Wood and water were plenty, but grass was scarce and their ox had to live on brush and leaves, but this was infinitely better than the stunted and bitter shrubs of the desert. They came out of the brush at last into the open bottom land where the brook sank out of sight in the sand, and sage brush appeared all about. From this on, over the elevated point which projected out nearly across the valley, their experience and emotions in coming in sight of vast herds of cattle feeding on rolling grassy hills, or reclining under great oak trees scattered over the more level lands, were much the same as came to the Author and his party when the same scene was suddenly opened to them. Signs of civilization and of plenty so suddenly appearing after so many weeks of suffering and desolation was almost enough to turn their heads, and more than one of the stout-hearted pioneers shed tears of joy.
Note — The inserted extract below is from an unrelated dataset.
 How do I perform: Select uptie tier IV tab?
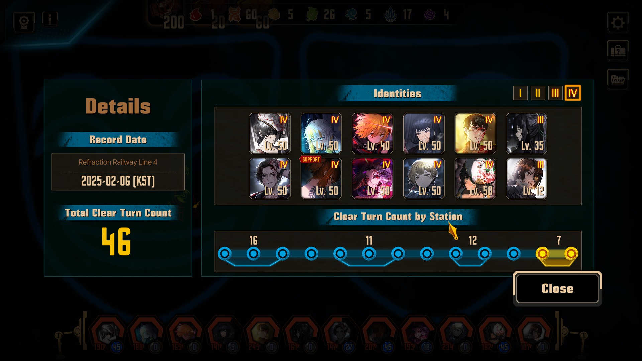(573, 93)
Only a few days before and they could scarcely have believed it possible to find a spot so lovely.

But to hungry, more than half starved men, points of artistic beauty and sober reflections over the terrors of the past found little place, and their first thought was to satisfy the cravings of hunger which were assuredly none the less when they beheld the numerous fat cattle all around them. There was no one to ask or to buy from and to kill and eat without permission might be wrong and might get them into difficulty, but one might as well ask a starving wolf to get permission to slay and eat when a fat lamb came across his path as to expect these men to take very much time to hunt up owners. When life or death are the questions that present themselves men are not so apt to discuss the right or wrong of any matter.
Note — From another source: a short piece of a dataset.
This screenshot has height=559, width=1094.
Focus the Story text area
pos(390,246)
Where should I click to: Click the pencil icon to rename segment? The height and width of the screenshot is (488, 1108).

Tom Shannon and a couple of others did not wait long at any rate, but crawled down the creek bed till they were opposite a few fine animals and then crept up the bank very near to them. Two or three shots rang out and as many fine cattle were brought down. The live cattle ran away and the hungry men soon had the field to themselves. Much quicker than can be told the men had fat pieces of meat in their hands which they devoured without cooking. The men acted like crazy creatures at a barbacue--each one cut for himself with very little respect for anyone. The boldest got in first and the more retiring came in later, but all had enough and gradually resumed more human actions and appearance. They had hardly finished their bloody feast when they saw a small squad of men on horseback advancing toward them, and as they came near it was quite plain that they were all armed in some way. All had lassoes at their saddles, some had old-fashioned blunderbusses, and nearly every one had a _macheta_ or long bladed Spanish knife. As the horsemen drew near they formed into something like military order and advanced slowly and carefully. It was pretty evident they thought they were about to encounter a band of thieving Indians, but as they came closer they recognized the strangers as Americans and passed the compliments with them in a rather friendly manner.
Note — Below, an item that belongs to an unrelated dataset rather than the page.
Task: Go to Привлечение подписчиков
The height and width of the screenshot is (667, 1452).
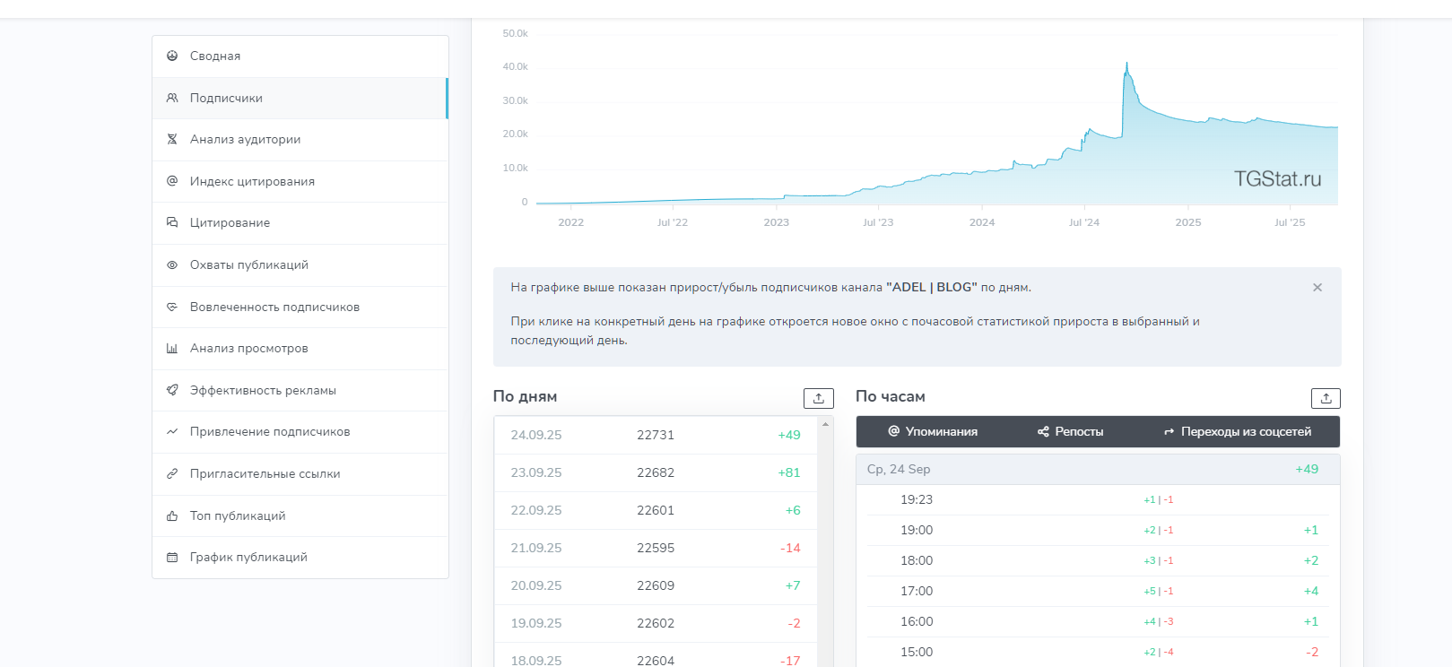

Some of the Jayhawkers had been in the Mexican War and understood a few words of Spanish, and by a liberal use of signs were able to communicate with the armed party and tell them who they were, where they were going, and the unfortunate condition in which they found themselves. The men did not seem angry at losing so few of their cattle, and doubtless considered themselves fortunate in not suffering to the extent of some hundreds as they did sometimes by Indian raids, and invited the whole party down to the ranch house of the San Francisquito Rancho of which this was a part. Arrived at the house the ranch men brought in a good fat steer which they killed and told the poor Americans to help themselves and be welcome. This was on the fourth day of February, 1850.

The whole party remained here to rest themselves and their oxen for several days, and were royally entertained by the people at the ranch. They talked over the plans for the future, and considered the best course to pursue. They thought it would be wise to keep their oxen for these would now improve in flesh, and as they had no money with which to buy food they might still rely on them in further travels. The best oxen had survived, for the failing ones were selected to be killed when they were forced to have food. The weaker of their comrades had perished in the desert, and the remainder of the train consisted of the strongest men and the strongest oxen, and there seemed to be no question but that they could all live in this country where grass and water were both abundant, and every sign of more or less wild game.

Those of the company who had no cattle made their way directly to Los Angeles, and from thence to the coast from which most of them reached San Francisco by sailing vessel. Those who had no money were given a passage on credit, and it is believed that all such debts were afterwards honestly paid.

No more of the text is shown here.